◆ Exercise: In the financial filing excerpt below, what amount of working capital, excluding cash and cash equivalents and short-term investments, is reported at July 31, 2009?

:: Page text

Working capital, excluding cash and cash equivalents and short-term investments, was $70.5 million at July 31, 2009, compared to $67.1 million at October 31, 2008. The $3.4 million increase in working capital was primarily driven by reduced accounts payable as a result of lower production levels and a reduction in accrued expenses.

We have a number of domestic and international credit facilities, including a $30.0 million unsecured revolving line of credit. As of July 31, 2009, we had no borrowings outstanding under any of these facilities and were in compliance with all terms and conditions, including financial covenants. One of the financial covenants applicable to the $30.0 million credit facility requires us to report consolidated net income of not less than $0 for four consecutive quarters on a rolling basis. If we continue to report losses for the fourth quarter of the current fiscal year, we would not be permitted to borrow under our loan agreement.

We believe our cash resources will permit us to stay committed to our strategic plan of product innovation and targeted penetration of developing markets. In order to minimize losses and sustain cash flow during these current economic conditions we have significantly reduced our production levels, eliminated overtime, reduced our work force, eliminated hiring and salary increases and reduced pay for salaried employees by 5-10%.

Capital expenditures were primarily for purchases of equipment for our manufacturing facilities and software development costs. We funded these expenditures with cash flow from operations.


We have an effective "shelf" registration statement on file with the SEC that allows us to offer and sell a variety of securities, including common stock, preferred stock, warrants, depositary shares and debt securities, up to an aggregate amount of $200.0 million, if and when authorized by the Board of Directors. At present, we have no plans to offer or sell securities.

Although we have not made any significant acquisitions in the recent past and we have no present plans for acquisitions, we continue to receive and review information on businesses and assets, including intellectual property assets, which are available for purchase.

NEW ACCOUNTING PRONOUNCEMENTS

In December 2007, the FASB issued SFAS No. 141(R), "Business Combinations" ("SFAS 141R"), which is a revision of SFAS No. 141 "Business Combinations." SFAS 141R changes the way in which we will account for business combinations as it introduces new purchase accounting concepts, expands the use of fair value accounting related to business combinations and changes the subsequent period accounting for certain acquired assets and liabilities, and among other things, includes a substantial number of new disclosure requirements. SFAS 141R will be applied prospectively on business combinations with acquisition dates in fiscal years beginning on or after December 15, 2008. SFAS 141R may have a material impact on future acquisitions.

::::
:: Source excerpt

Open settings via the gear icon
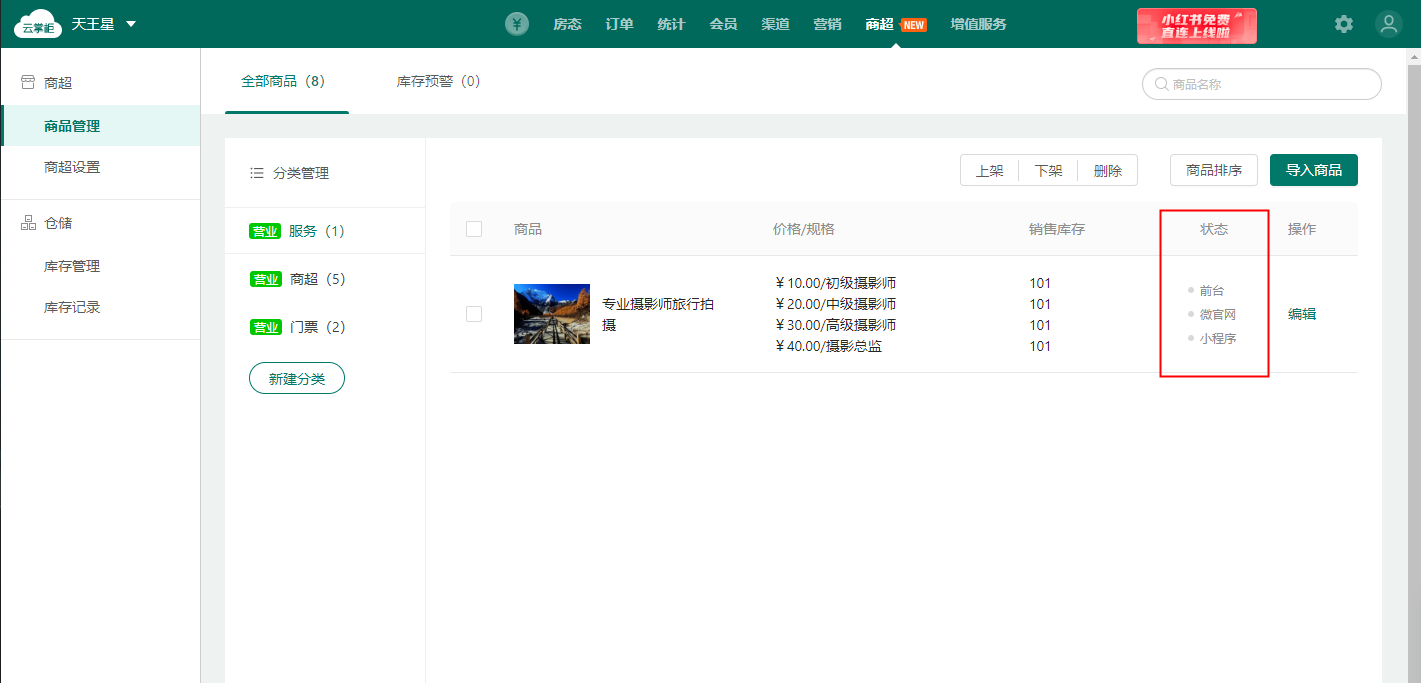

::::

◆ Output below: $70.5 million